Friction leads to frustration: 3 simple fixes to improve customer experience
Marketers polish their brands to a high gloss shine. Every word, color and font carefully honed to perfection. When marketing works effectively, leads are generated and new customers come in the door, call or go to your website.
But these victories won’t do you any good if the customer experience falls short.
When customers encounter friction—any difficulty as they do business with you—that friction is like a piece of gravel hitting a shiny new car, denting and scratching the brand image and gradually eroding trust.
Some types of friction require large investments of time and resources to remedy. They’re major areas, like your technology—your digital shopping cart or your app. You should address them, but there are also many occasions where the friction is simple to remove, if you’re paying attention.
Here are some examples where brands frequently fall short of a gleaming customer experience and how to fix them.
1) online: your contact information
Too many brands are not transparent about their location and contact information. This may be because small companies want to appear large, or there’s a desire to funnel inquiries through a central office when multiple locations are concerned.
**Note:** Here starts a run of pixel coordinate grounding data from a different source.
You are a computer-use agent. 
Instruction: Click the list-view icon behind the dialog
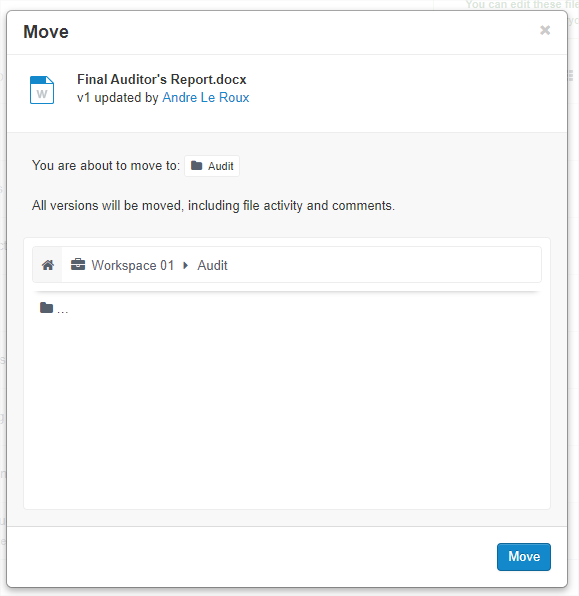[x=570, y=75]
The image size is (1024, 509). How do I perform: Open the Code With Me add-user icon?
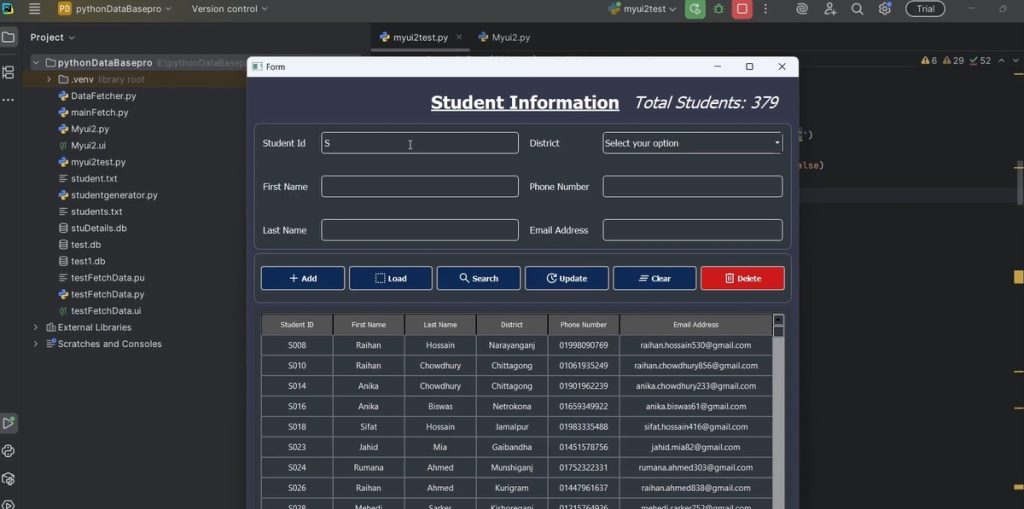click(830, 9)
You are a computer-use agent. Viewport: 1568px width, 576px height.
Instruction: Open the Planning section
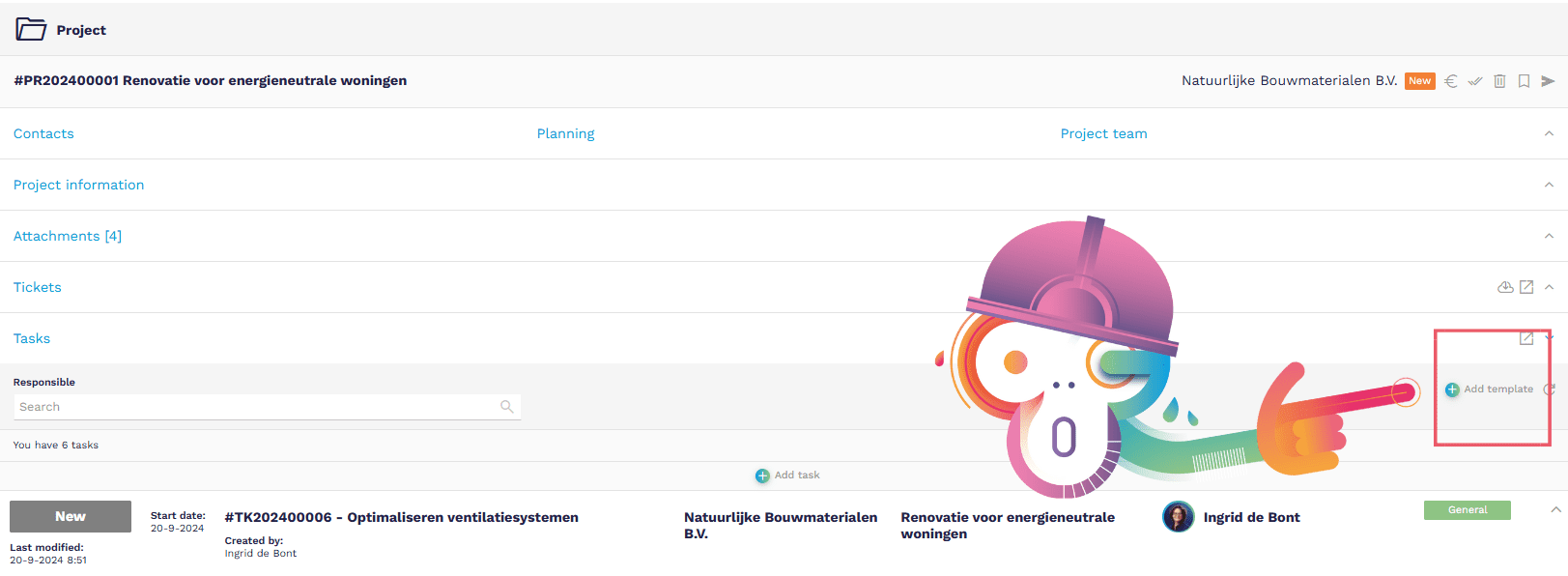coord(565,133)
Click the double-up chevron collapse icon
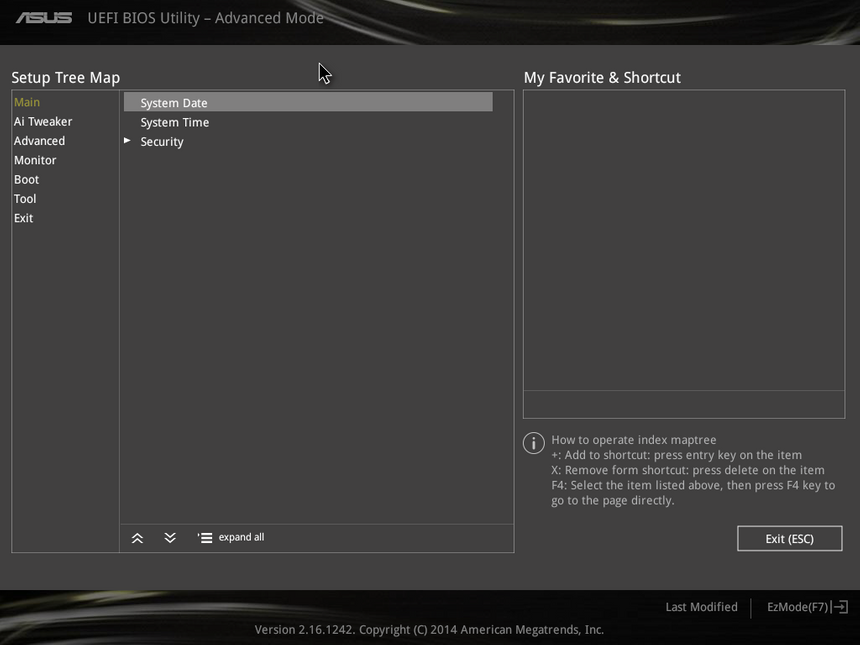Screen dimensions: 860x645 point(137,538)
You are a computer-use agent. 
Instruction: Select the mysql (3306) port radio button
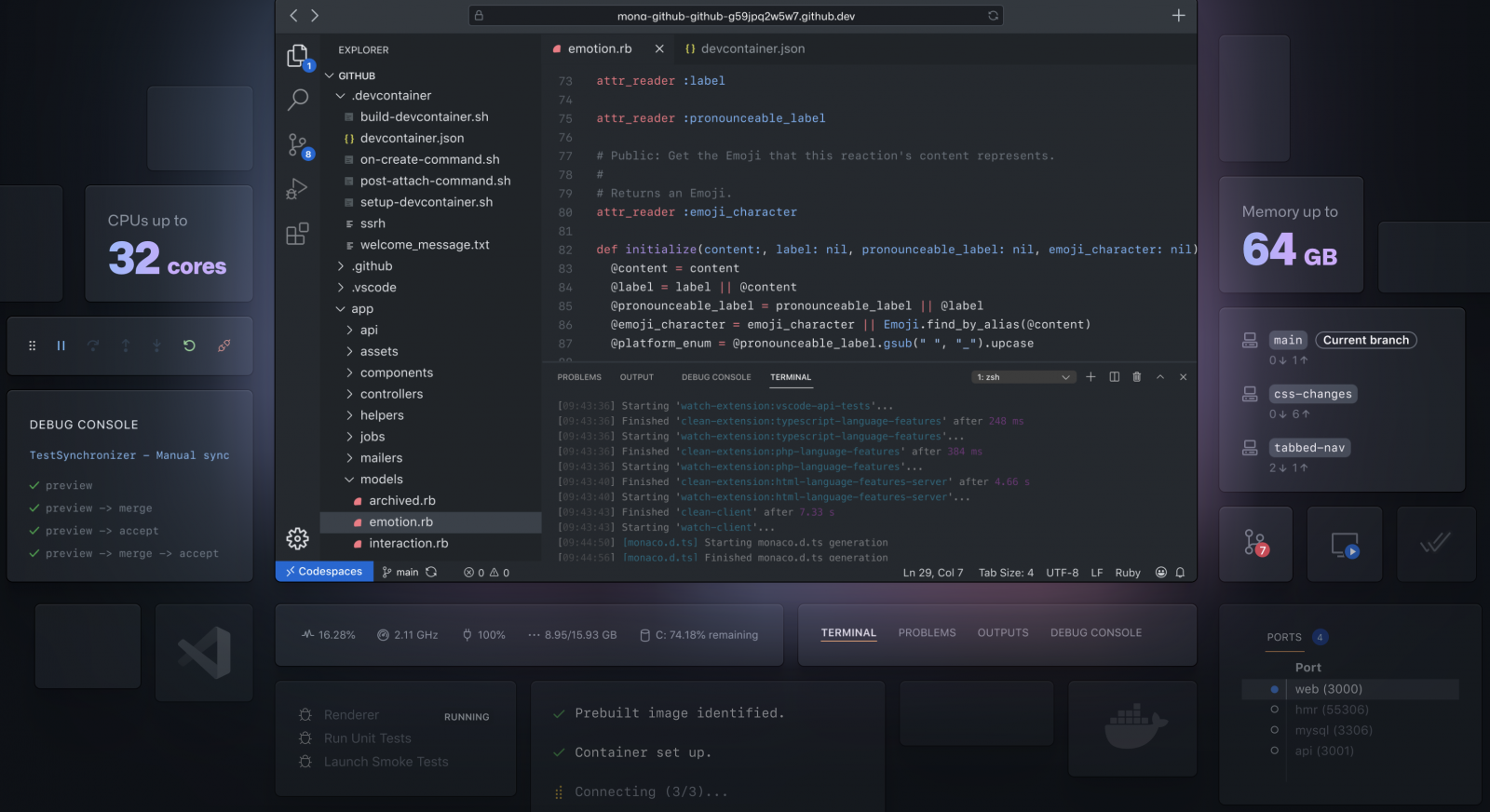click(x=1274, y=730)
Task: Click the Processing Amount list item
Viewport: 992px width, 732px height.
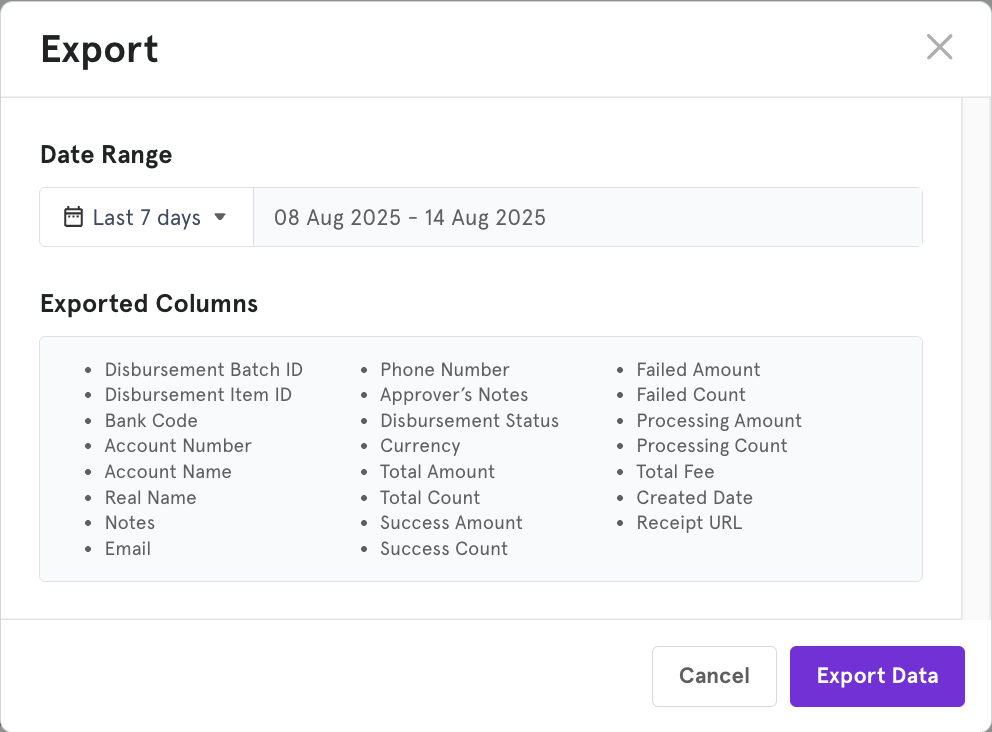Action: 719,421
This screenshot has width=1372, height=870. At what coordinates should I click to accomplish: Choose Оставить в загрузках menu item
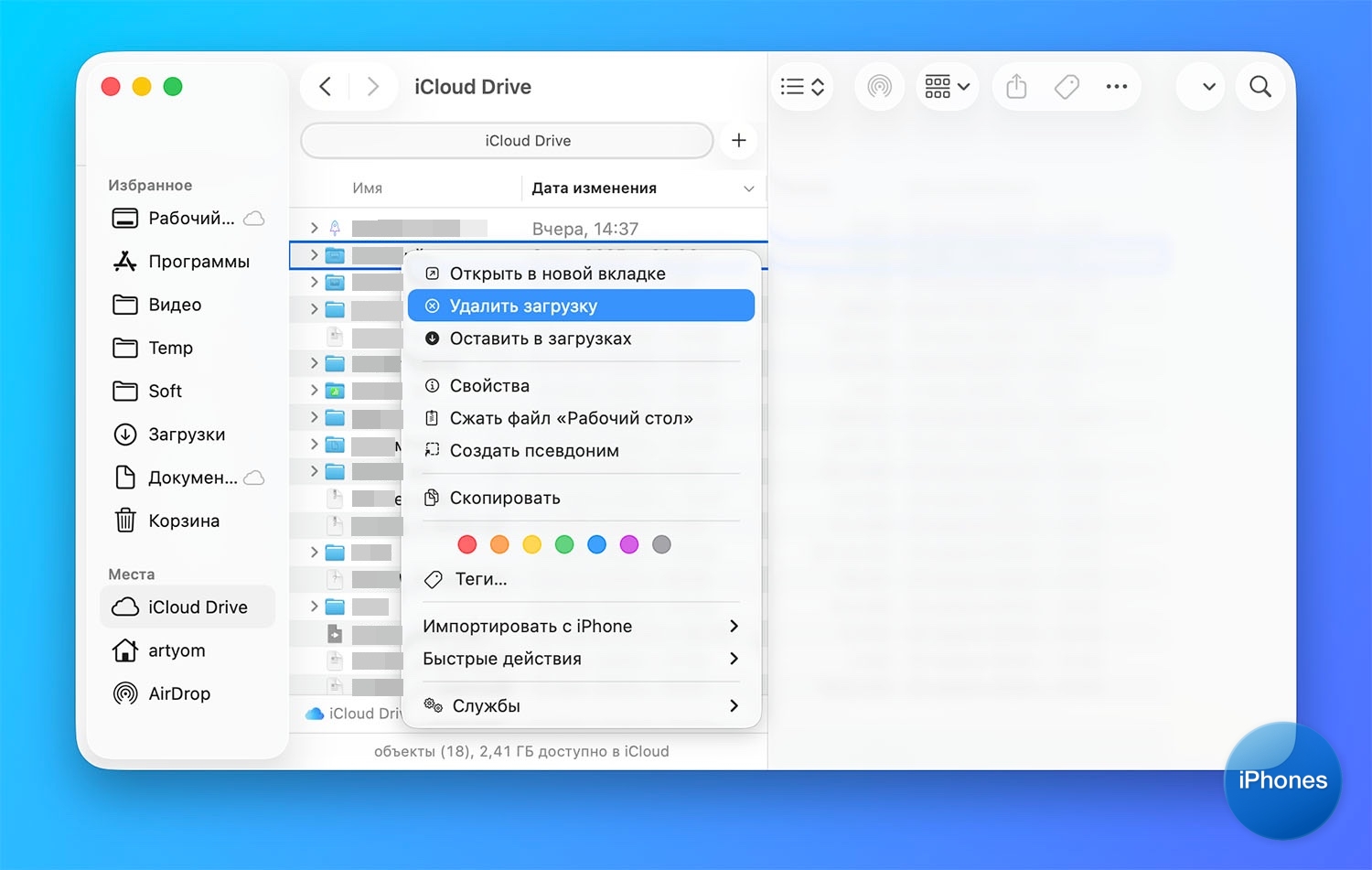pos(541,338)
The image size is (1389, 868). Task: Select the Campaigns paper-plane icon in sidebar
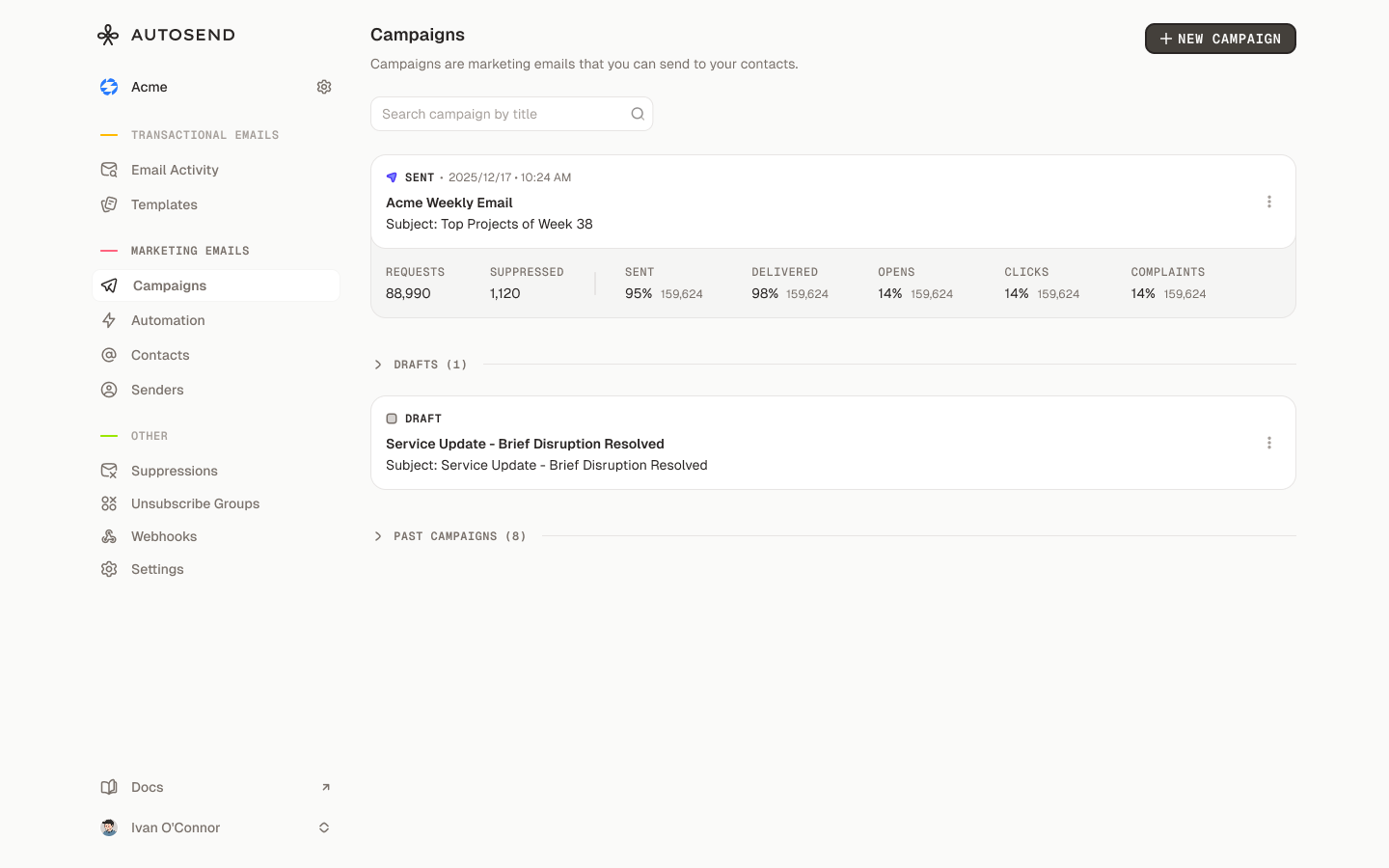tap(108, 285)
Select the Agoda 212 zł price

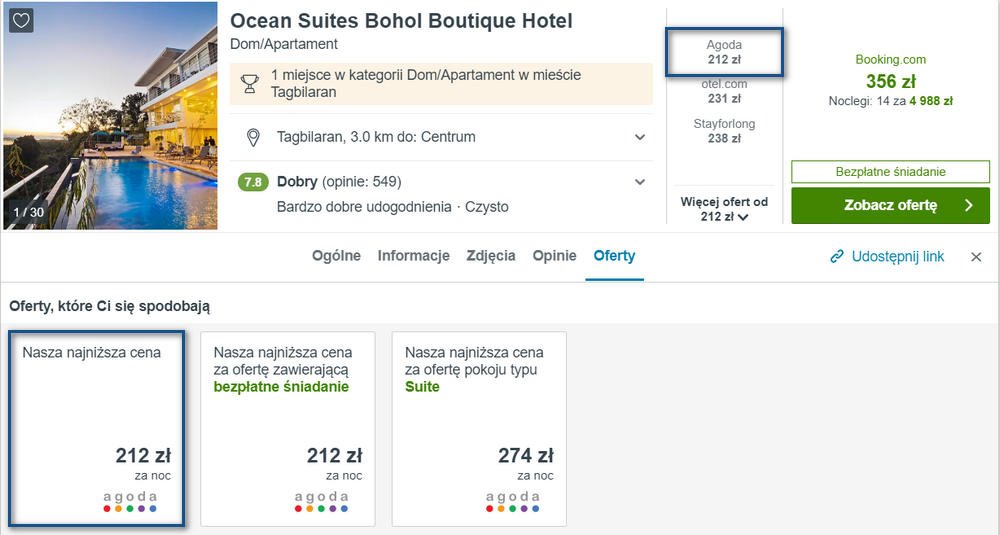pos(724,52)
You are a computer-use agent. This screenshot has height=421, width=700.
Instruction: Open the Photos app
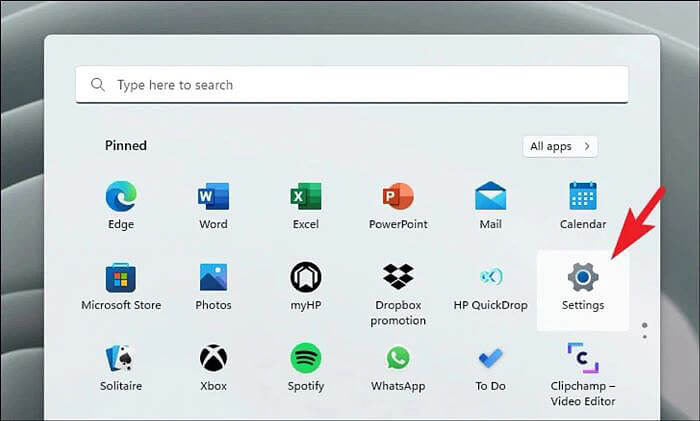coord(213,278)
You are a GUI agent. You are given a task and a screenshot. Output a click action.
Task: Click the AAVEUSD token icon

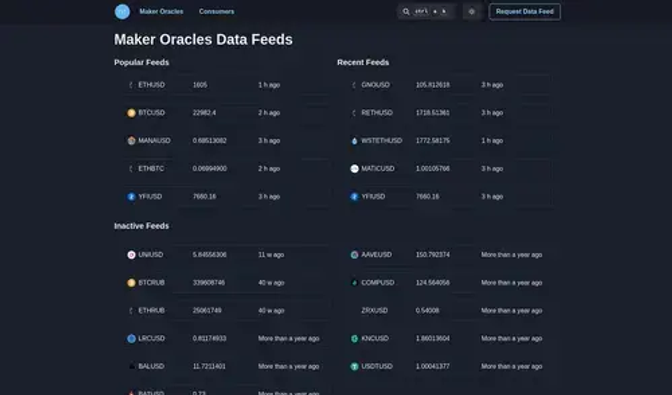point(354,255)
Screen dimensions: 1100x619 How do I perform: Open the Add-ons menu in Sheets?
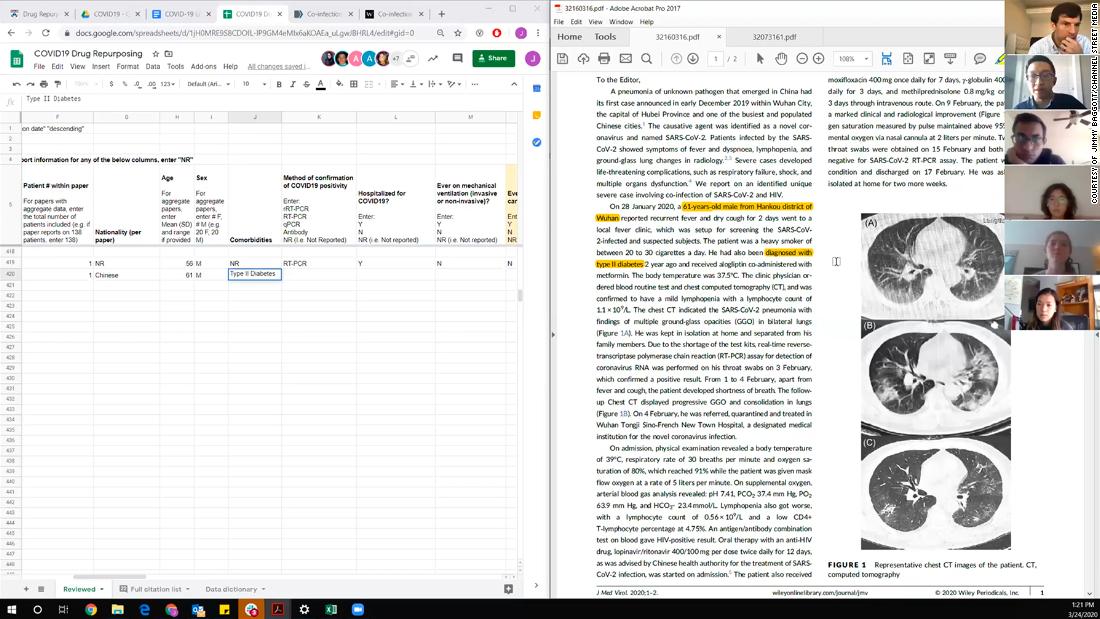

Contact forms that disappear into an anonymous black hole provide no assurance that a customer’s concerns will be answered.
If some form of your address, phone and email isn’t in your website’s footer, it should be a main tab on your web site. Customers need to be able to know how to reach you when they have a question, want to buy or want to exchange a product they’ve purchased.
Don’t make it hard for your customers to get in touch. If a recent website redesign has resulted in a “Where’s Waldo” search for your contact info, frustrated customers will stop digging and leave. This is something you should fix immediately.
2) on hold recordings and music
Recently I called a business about an issue. The automated reception recording told me to wait for an available representative and then soothing music played. I decided to use the wait time to filter through some email. But very shortly, about 15 seconds later, there was a click, a ring and a voice. At first I thought it was a rep coming on the line, but it was really just the recording again, telling me to wait, then the music resumed. I was momentarily jarred, closing one screen to have notes handy so I could explain my issue before I realized that I was still just on hold. This cycle continued about every 15 seconds. Each time it felt like a false alarm. In the absence of an anticipated wait time, I would have much preferred just hearing music until someone was available.
Call your customer support line. Audit the wait time and how that wait time is managed. Check for:
the amount of time a customer hears music
the frequency of recorded interruptions
the tone and style of on hold music that reinforces your brand
recorded messages that inform or reassure the customer
They all contribute to the perceived amount of friction customers must experience before they get to a real person.
3) in-store environment
Don’t neglect your brick and mortar locations. Yes, we’re in a digital age, but not all business is conducted online. Customers are still coming into local businesses, so that experience needs to be worth their time—memorable, pleasant and maybe even fun.
Do you:
greet them when they come in
offer hospitality
give customers something to look at while they wait
give customers something to listen to while they wait
acknowledge them when they leave
A great in-store experience gives customers a reason to come back and to tell their friends.
These are just a few examples, but friction is anything that slows a customer down or prevents them from doing more business with you. When you’re designing or fine-tuning your customer experience, keep in mind what customers hate and what they love.
They hate:
having to dig for information
wasting time, and they’ll despise you if you waste theirs
getting too much paper from you
when you speak to them in industry jargon they don’t understand
They love:
speed
convenience
plain-speak
authenticity
Take a closer look at your customer experience. Identify those friction points and remove them. Make sure your online, mobile, phone and in-person experience aligns with what people love. Make it easy for customers to engage with you, buy more, discover more and tell their friends.